When Is Debt A Problem?
Debt is a tool to help businesses grow, but if a business is incapable of paying off its lenders, then it exists at their mercy. Ultimately, if the company can't fulfill its legal obligations to repay debt, shareholders could walk away with nothing. However, a more usual (but still expensive) situation is where a company must dilute shareholders at a cheap share price simply to get debt under control. Of course, the upside of debt is that it often represents cheap capital, especially when it replaces dilution in a company with the ability to reinvest at high rates of return. The first thing to do when considering how much debt a business uses is to look at its cash and debt together.
See our latest analysis for Pritish Nandy Communications
What Is Pritish Nandy Communications's Debt?
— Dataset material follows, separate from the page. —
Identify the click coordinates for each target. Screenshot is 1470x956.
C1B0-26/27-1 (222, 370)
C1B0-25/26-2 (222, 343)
The chart below, which you can click on for greater detail, shows that Pritish Nandy Communications had ₹42.2m in debt in March 2019; about the same as the year before. However, its balance sheet shows it holds ₹75.4m in cash, so it actually has ₹33.2m net cash.
A Look At Pritish Nandy Communications's Liabilities
Zooming in on the latest balance sheet data, we can see that Pritish Nandy Communications had liabilities of ₹86.7m due within 12 months and liabilities of ₹141.1m due beyond that. Offsetting these obligations, it had cash of ₹75.4m as well as receivables valued at ₹42.0m due within 12 months. So its liabilities outweigh the sum of its cash and (near-term) receivables by ₹110.5m.
This deficit isn't so bad because Pritish Nandy Communications is worth ₹208.8m, and thus could probably raise enough capital to shore up its balance sheet, if the need arose. But it's clear that we should definitely closely examine whether it can manage its debt without dilution. While it does have liabilities worth noting, Pritish Nandy Communications also has more cash than debt, so we're pretty confident it can manage its debt safely.
Importantly, Pritish Nandy Communications's EBIT fell a jaw-dropping 85% in the last twelve months. If that earnings trend continues then paying off its debt will be about as easy as herding cats on to a roller coaster. The balance sheet is clearly the area to focus on when you are analysing debt. But you can't view debt in total isolation; since Pritish Nandy Communications will need earnings to service that debt. So when considering debt, it's definitely worth looking at the earnings trend. Click here for an interactive snapshot.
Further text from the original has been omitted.